• [SUPPLIED TEXT]:

--- BEGIN ---

Potter Chris Weaver has been working from his home studio near Hokitika on the West Coast for the past 30 years. He enjoys the isolation because it enables him to work without interruption. 'The West Coast sort of gets a hold on you. It's really hard to leave,' he says. An old gold dredge went through the land back in the fifties so his studio is surrounded by tailings, but the rugged West Coast bush is slowly regenerating, and from his 1.2 hectare property he has a wonderful view of the Southern Alps.

Chris specialises in domestic ware. In 1975 he completed a Diploma of Fine and Applied Arts at Otago Polytechnic with Distinction in Design and Sculpture, and he has applied these elements to his ceramics. Form and function are of primary importance to him. 'I like producing tableware because I like things to have a purpose, but also to have a sculptural element to them.' He is well known for his teapots, which he says were inspired by the shape of an old pressing iron - the type that was heated on a coal range. Like most of his work these teapots have a satisfyingly simple form and show his attention to fine detail. Chris no longer decorates his pots. 'Any decoration is what comes from the making,' he says. His new style of teapot is wheel-thrown on its side, then cut from the wheel using twisted wire and turned upright, leaving a pattern on its spout side. Pieces are then put together to construct the final object.

As well as his indoor electric kiln, Chris has a small diesel-fired salt-glaze kiln in the garden. His glazes are often simple black or white, but he also enjoys the effects of salt glazing - particularly the way the glazes break on the edges as they melt.

The wooden handles of his teapots are handmade from solid rimu, or sometimes laminated strips. For Chris, handling wood is an enjoyable contrast to throwing clay. He has made a series of wooden tools from collected driftwood, which he uses to shape the clay while turning it. 'When I need a particular tool I need it right away,' he says. 'And being so far from ceramic tool suppliers, I decided to use driftwood from the local beach and make my own. I use rata, which is very hard. Its roots have been broken up by the sea and twisted, and they fit my hand perfectly.'

Chris studied ceramics under noted potter Michael Trumic in Dunedin, whose teaching was based on the Bernard Leach and Shoji Hamada traditions, but later he saw work by Hans Coper, a Viennese potter living in London. 'His simple, strong forms were a real inspiration to me,' Chris says. The work of Scandinavian designers and the solidity of Henry Moore's sculptures have also left their mark on him, as has the simplicity of Japanese traditional crafts and packaging.

--- END ---

• [GIVEN INFORMATION]:
--- BEGIN ---

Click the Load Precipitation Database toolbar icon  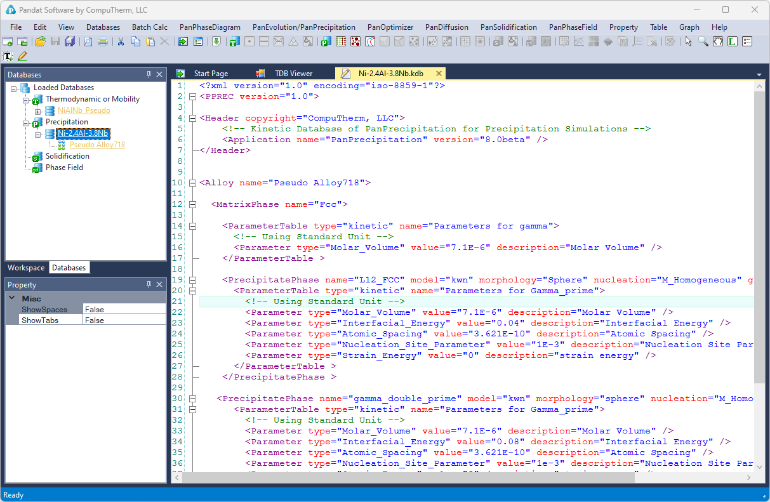point(326,41)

--- END ---

• [EXERCISE AIM]: In the potter profile, what inspired the shape of Chris Weaver's teapots? Please answer in one sentence. The data plays no part in this exercise.

• [WRITTEN ANSWER]: His teapots were inspired by the shape of an old pressing iron of the type heated on a coal range.